Indonesian President-elect Joko Widodo has begun to address deficiencies and policy mistakes that are inhibiting the expansion of a Group of 20 economy which ought to perform better than it has. Heading his action lines is the creation of conditions for manufacturing and commerce to thrive: roads, ports, air and shipping links. It goes without saying that dependable electricity and water supplies are also vital for industry.
Next is a paring back of subsidies that consume a fifth of the budget, which in turn tend to put pressure on the currency. To supplement those funds that will be released for more productive use such as in education and health, he will improve tax collection through online filings to reduce the scope for evasion and graft. There are also hints of another look at hindrances to foreign investment, common in sectors like mining and banking. All this will take Indonesia to the next level faster than is the case for most Asean nations, as its GDP growth depends less on exports than domestic demand. Its consumer base is huge and mostly young.
The agenda setting is an indication of Mr Joko's confidence even as he faces a legal challenge by the defeated candidate. Much like this procedural hurdle that he will have to navigate, the combative and often disruptive nature of institutional governance in Jakarta can upset the best laid plans. Put simply, the test will be in the implementation. Bureaucratic and parliamentary stasis brought the current president's reform programme almost to a halt in his second term. To break the tendency of civil servants at all levels - central, provincial and district - to act at cross-purposes, Mr Joko should surround himself with an able Cabinet and advisers who can impose their will on the public service so as to keep a fix on the goals set.
Ministers should be picked for the value they bring to their jobs, although coalition building for ease of passing legislation will require a measure of quid pro quo.

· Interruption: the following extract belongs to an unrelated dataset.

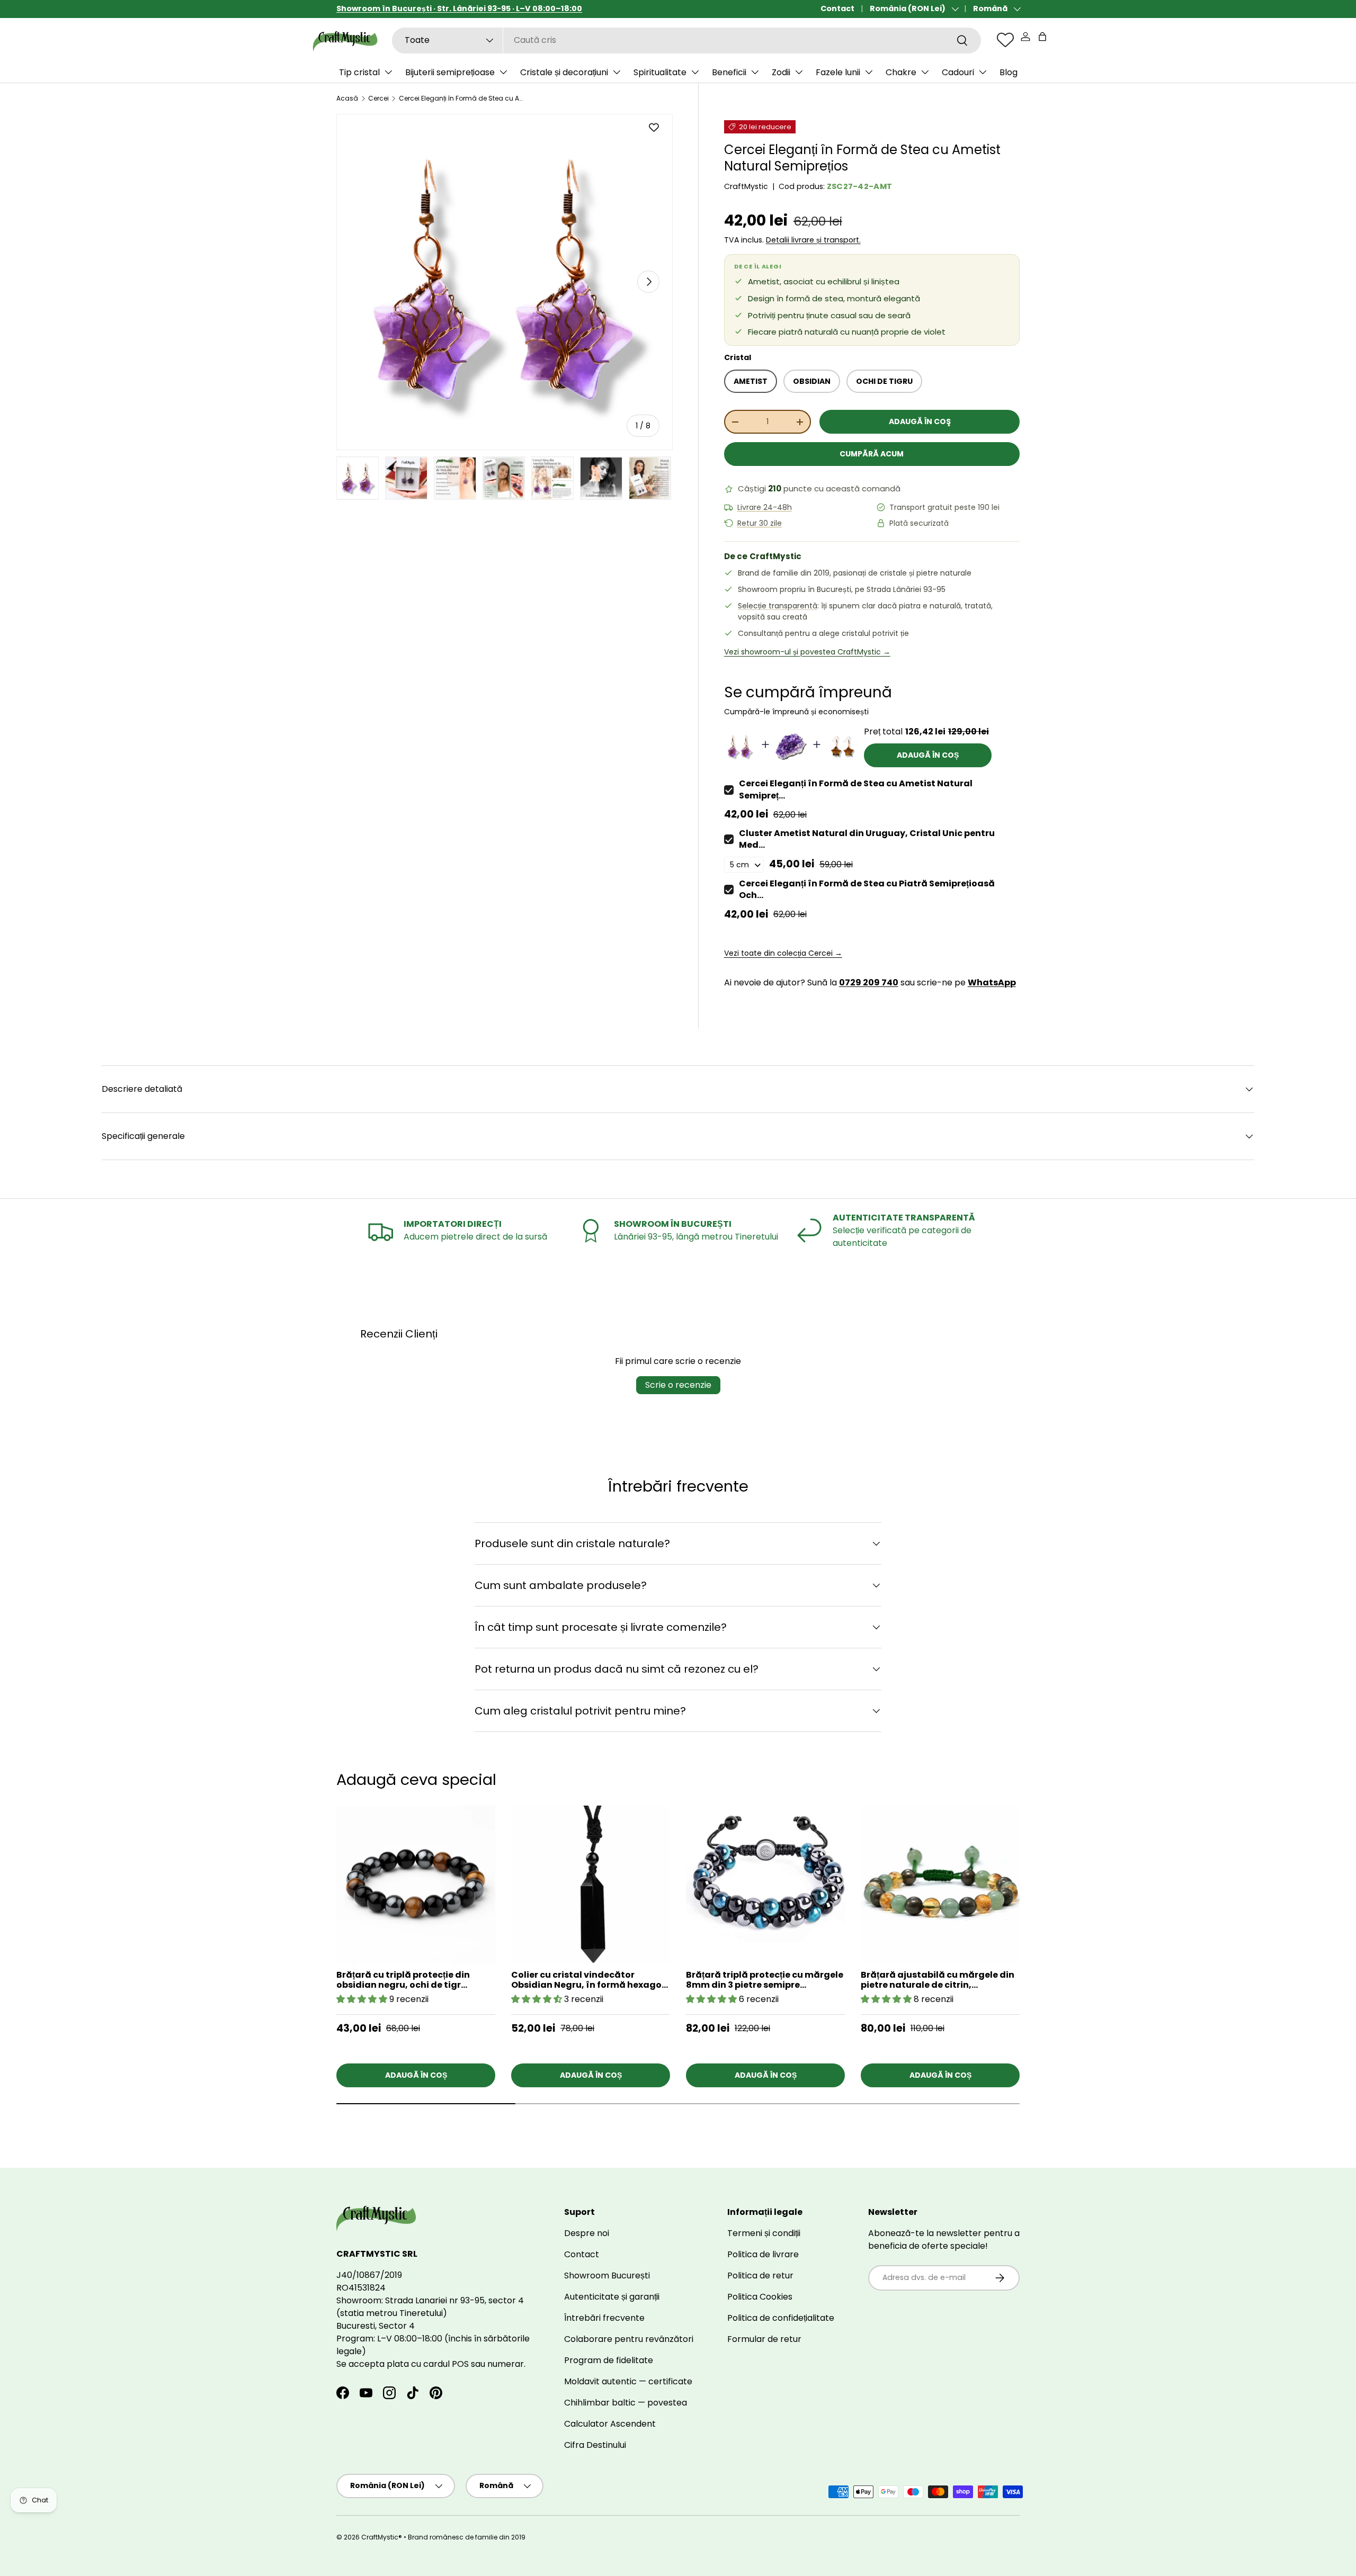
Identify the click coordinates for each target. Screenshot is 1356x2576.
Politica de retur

Selection of provincial heads is also critical as the state administrative system is heavily devolved. Ministries that deal with project and investment approvals, for illustration, need to be closely supervised by the central economic secretariat. If they are "captured" by private business interests with an axe to grind, national goals will go out of the window.
If the personnel and reporting lines are spot on, Indonesia may begin to see progress in checking the rent seeking and erratic judicial workings that have done such harm to the national interest. Mr Joko will not have an easy time of it as he will need room to master statecraft. But he has the advantage of being his own man, one not beholden to any sectional interest. In Jakarta, this is an asset.